* _THE INPUT_:
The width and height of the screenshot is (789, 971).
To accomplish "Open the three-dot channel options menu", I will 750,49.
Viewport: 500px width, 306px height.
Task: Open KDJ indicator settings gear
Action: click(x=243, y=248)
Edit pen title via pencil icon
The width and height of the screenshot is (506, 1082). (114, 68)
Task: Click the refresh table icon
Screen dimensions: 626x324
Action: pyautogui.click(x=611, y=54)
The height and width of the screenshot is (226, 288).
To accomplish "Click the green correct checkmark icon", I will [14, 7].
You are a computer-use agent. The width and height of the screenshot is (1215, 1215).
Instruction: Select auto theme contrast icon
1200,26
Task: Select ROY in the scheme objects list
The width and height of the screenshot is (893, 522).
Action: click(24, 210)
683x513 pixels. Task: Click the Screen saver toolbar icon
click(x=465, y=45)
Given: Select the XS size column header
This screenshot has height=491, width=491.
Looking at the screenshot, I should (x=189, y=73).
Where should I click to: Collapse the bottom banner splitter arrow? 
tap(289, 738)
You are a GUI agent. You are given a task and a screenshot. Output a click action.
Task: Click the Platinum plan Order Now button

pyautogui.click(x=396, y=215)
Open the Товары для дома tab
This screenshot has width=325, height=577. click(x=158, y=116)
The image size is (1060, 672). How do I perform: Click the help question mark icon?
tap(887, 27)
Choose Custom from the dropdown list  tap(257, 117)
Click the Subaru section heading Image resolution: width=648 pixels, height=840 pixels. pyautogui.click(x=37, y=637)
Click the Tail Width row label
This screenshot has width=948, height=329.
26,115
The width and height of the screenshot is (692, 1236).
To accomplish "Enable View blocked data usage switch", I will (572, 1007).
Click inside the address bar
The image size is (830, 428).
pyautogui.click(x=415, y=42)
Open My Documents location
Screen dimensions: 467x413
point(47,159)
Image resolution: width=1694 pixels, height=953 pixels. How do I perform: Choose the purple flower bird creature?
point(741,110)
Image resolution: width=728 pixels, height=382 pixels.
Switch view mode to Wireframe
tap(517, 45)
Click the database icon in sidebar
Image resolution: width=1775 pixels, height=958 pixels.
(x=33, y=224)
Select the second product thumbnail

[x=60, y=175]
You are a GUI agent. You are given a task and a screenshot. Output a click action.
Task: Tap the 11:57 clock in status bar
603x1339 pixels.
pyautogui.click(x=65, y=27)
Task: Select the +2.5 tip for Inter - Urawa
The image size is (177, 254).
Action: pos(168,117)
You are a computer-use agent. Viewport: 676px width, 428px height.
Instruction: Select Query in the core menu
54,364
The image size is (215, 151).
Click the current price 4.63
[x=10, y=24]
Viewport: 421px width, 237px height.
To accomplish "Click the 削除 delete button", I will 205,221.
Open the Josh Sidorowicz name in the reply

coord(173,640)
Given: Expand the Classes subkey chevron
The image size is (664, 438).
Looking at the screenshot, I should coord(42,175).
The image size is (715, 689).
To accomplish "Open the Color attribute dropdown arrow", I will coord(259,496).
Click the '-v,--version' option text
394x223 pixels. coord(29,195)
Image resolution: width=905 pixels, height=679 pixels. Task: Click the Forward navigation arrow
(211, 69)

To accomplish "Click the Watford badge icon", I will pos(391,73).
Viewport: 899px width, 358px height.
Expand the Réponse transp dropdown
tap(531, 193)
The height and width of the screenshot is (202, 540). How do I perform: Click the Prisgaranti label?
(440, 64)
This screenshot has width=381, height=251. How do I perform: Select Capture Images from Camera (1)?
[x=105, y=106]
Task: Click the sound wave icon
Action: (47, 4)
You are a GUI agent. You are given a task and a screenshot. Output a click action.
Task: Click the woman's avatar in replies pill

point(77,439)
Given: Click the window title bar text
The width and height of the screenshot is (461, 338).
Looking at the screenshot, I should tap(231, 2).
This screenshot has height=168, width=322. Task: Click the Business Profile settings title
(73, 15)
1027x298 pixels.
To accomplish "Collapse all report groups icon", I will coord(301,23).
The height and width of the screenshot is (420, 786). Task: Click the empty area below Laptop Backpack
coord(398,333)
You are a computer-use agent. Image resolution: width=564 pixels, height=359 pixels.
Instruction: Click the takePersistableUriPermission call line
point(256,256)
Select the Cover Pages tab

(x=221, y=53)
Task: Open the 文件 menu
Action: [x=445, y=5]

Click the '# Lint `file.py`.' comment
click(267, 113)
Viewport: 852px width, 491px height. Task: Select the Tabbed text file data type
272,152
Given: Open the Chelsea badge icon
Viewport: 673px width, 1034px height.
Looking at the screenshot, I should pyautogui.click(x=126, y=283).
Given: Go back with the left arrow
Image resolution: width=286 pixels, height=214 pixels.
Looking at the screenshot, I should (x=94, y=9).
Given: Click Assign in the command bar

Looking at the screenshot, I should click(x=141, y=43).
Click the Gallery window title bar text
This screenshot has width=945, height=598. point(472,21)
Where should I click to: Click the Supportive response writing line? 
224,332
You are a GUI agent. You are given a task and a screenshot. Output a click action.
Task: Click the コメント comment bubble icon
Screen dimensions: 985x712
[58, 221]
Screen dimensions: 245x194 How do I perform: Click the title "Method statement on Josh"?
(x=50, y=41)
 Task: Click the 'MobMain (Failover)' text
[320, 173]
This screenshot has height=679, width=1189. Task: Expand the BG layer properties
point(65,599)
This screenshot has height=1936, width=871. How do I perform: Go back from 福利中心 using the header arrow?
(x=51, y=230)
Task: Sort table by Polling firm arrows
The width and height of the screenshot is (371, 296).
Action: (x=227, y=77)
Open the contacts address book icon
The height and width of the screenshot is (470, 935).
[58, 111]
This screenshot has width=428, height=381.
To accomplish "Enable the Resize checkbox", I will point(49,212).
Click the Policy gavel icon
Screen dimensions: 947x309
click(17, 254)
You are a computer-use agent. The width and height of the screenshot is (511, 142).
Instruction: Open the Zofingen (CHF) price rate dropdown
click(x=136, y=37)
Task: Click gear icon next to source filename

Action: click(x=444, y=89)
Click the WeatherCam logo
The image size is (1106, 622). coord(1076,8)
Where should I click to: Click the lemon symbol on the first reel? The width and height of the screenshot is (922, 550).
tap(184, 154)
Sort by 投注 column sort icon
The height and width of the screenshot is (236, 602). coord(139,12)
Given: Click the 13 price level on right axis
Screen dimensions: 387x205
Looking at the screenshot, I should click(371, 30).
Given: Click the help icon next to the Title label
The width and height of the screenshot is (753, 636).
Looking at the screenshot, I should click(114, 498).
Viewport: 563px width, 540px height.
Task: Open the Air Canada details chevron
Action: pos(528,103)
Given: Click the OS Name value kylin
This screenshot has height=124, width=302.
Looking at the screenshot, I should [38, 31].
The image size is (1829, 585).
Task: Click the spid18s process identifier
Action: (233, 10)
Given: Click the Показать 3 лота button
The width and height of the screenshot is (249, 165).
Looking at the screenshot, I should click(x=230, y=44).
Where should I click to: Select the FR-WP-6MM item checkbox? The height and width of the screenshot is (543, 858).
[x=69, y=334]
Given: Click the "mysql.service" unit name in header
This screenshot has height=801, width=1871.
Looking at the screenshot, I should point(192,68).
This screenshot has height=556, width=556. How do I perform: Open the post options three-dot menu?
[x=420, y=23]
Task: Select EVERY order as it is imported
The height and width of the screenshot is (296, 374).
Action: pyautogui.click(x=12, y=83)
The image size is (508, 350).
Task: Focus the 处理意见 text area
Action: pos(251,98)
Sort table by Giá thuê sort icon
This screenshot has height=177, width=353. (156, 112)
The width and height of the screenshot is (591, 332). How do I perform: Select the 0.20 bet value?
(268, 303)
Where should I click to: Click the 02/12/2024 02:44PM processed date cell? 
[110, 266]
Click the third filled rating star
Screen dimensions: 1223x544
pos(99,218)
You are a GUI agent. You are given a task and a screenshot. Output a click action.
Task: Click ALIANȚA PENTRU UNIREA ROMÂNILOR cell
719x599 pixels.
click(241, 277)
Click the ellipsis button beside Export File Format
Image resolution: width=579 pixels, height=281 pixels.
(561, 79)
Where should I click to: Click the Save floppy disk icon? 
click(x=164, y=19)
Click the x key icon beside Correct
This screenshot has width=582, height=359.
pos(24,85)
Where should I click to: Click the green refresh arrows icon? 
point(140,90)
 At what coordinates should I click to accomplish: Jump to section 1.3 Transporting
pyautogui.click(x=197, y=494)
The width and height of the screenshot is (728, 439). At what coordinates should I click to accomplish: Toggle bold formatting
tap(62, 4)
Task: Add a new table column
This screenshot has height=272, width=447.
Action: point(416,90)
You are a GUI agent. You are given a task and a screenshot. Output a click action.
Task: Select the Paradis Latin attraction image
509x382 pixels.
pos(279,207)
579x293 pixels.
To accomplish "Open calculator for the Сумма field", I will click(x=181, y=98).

* _TASK PROMPT_:
Find the word "beside" in the listing above, then copy each line where it turns up.

* _ANSWER SPACE_:
Click the ellipsis button beside Export File Format
Click the x key icon beside Correct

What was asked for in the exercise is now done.